If the spleen is to be preserved, the splenic vessels may be either ligated or preserved. A study by Worhunsky et al did not find either approach to be clearly superior with regard to outcome and splenic preservation and concluded that the choice should be based on technical considerations, including the location of the tumor in the pancreas.[31]

A dual-incision approach to laparoscopic spleen-preserving distal pancreatectomy has been described that uses fewer trocars. Kim et al assessed the safety and feasibility of this approach (n = 22) versus conventional laparoscopic spleen-preserving distal pancreatectomy (n = 26) and reported significantly shorter operating times and reduced blood loss in the dual-incision group, as well as more successful preservation of splenic vessels.[32]

Robot-assisted approaches to pancreatoduodenectomy and distal pancreatectomy have been described that appear comparable to conventional laparoscopic approaches in terms of perioperative outcomes; however, there is a need for further randomized controlled trials to achieve a clearer determination of the clinical safety and efficacy of these approaches.[33, 34]

Guidelines addressing laparoscopic and robotic distal pancreatectomy have been developed by the International Study Group on Minimally Invasive Pancreas Surgery (I-MIPS).[12]

Resection and Closure of Pancreatic Stump

Various techniques have been described for resection of the pancreas and treatment of the pancreatic remnant.

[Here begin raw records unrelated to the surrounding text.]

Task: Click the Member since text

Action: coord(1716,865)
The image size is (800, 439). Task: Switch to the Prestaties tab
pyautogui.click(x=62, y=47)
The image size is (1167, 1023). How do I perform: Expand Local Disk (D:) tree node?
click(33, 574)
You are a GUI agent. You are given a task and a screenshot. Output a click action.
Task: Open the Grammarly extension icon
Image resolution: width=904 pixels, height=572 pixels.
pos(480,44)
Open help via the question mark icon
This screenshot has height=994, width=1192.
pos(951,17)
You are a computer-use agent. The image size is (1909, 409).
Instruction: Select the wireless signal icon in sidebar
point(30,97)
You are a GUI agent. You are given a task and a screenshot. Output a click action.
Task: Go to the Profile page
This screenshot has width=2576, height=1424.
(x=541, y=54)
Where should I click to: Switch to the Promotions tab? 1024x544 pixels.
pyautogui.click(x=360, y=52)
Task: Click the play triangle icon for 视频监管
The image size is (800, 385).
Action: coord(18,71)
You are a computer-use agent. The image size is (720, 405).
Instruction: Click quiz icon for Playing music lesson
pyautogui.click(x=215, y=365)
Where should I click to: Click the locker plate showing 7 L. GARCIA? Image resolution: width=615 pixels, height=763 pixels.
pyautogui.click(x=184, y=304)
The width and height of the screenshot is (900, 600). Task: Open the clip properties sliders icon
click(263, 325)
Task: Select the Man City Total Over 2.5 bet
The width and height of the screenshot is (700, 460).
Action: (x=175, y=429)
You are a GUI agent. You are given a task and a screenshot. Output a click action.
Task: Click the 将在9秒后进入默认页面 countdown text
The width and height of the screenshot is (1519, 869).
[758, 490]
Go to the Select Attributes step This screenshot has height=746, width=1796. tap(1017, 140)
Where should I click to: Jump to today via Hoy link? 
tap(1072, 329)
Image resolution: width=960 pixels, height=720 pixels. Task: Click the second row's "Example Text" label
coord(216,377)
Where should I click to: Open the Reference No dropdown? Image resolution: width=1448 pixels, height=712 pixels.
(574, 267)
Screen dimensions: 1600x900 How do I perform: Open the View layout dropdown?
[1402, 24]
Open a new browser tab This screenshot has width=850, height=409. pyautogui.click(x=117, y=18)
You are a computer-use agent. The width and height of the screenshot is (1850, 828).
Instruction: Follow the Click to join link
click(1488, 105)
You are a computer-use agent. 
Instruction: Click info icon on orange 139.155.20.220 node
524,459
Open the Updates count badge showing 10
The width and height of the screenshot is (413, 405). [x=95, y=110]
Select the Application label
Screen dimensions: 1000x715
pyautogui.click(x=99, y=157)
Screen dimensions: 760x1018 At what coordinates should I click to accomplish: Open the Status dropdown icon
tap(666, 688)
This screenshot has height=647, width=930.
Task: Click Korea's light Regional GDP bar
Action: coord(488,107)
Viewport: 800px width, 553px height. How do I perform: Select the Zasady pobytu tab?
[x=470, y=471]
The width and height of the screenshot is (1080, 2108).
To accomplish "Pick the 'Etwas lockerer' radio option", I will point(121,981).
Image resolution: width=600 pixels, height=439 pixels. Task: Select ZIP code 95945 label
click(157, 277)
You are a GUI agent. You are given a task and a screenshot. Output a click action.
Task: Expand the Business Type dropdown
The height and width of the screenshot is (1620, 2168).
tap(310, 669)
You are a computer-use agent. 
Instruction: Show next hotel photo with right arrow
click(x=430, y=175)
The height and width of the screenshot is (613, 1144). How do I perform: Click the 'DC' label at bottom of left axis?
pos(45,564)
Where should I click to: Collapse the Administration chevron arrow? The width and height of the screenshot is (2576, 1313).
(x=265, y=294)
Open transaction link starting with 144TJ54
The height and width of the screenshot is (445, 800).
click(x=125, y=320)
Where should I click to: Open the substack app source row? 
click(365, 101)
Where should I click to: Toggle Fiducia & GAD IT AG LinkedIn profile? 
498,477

These techniques have included pancreatic duct ligation, sealing with fibrin glue or prolamine injection in the pancreatic duct, transection with an ultrasonic coagulator, transection with linear stapling devices, gastric or jejunal seromuscular patch, use of a vascularized omental flap, enteric drainage, and pancreaticojejunal anastomosis.[35]

These methods have all been attempted in an effort to decrease the risk of postoperative pancreatic duct leak and fistula formation. Studies have not established any one method as clearly superior. However, the most commonly used methods are linear staple transection and pancreatic transection with ligation of the pancreatic duct and closure of the remaining stump.


Risk factors associated with increased mortality include the following[36] :

  • Male sex
  • Obesity
  • Smoking
  • Steroid use
  • Neurologic disease
  • Abnormal platelet count
  • Elevated creatinine

Complications include hemorrhage, pancreatic leak, pancreatic fistula (2-24%), intra-abdominal abscess (1-12%), new-onset insulin-dependent diabetes, pancreatic enzyme insufficicency (PEI) and steatorrhea, small-bowel obstruction, sepsis, and surgical-site infection (SSI).[6, 37]

The American College of Surgeons (ACS) National Surgical Quality Improvement Program (NSQIP) found sepsis to be the most common complication (8.7%), followed by SSI (5.9%) and pneumonia. In a multivariate analysis of distal pancreatectomy by Kelly et al,[37]  the 30-day complication rate was 28.1%, serious complications occurred in 22.2% of cases, and mortality was 1.2%.

Risk factors for pancreatic fistula include the following[38] :

  • Malnutrition
  • Jaundice
  • Soft pancreatic remnant
  • Coronary artery disease with absence of arterial hypertension
  • Renal failure
  • Emergency surgery
  • Reoperation

Methods for decreasing pancreatic leaks and fistulas have been investigated (eg, fibrin glue on the transected pancreas, somatostatin, and octreotide), but no method has been established as clearly superior. However, a Cochrane review demonstrated an overall 34% decreased incidence of pancreatic leak with the use of somatostatin analogues. This best-evidence paper recommended the use of somatostatin analogues in the postoperative period for patients undergoing pancreatic resection.[39]

The literature has suggested that using a stapler to transect the pancreas can decrease pancreatic leak and fistula rates, but more investigations are needed before a definitive conclusion can be drawn. Drain placement is recommended to help identify and control pancreatic leaks.[40]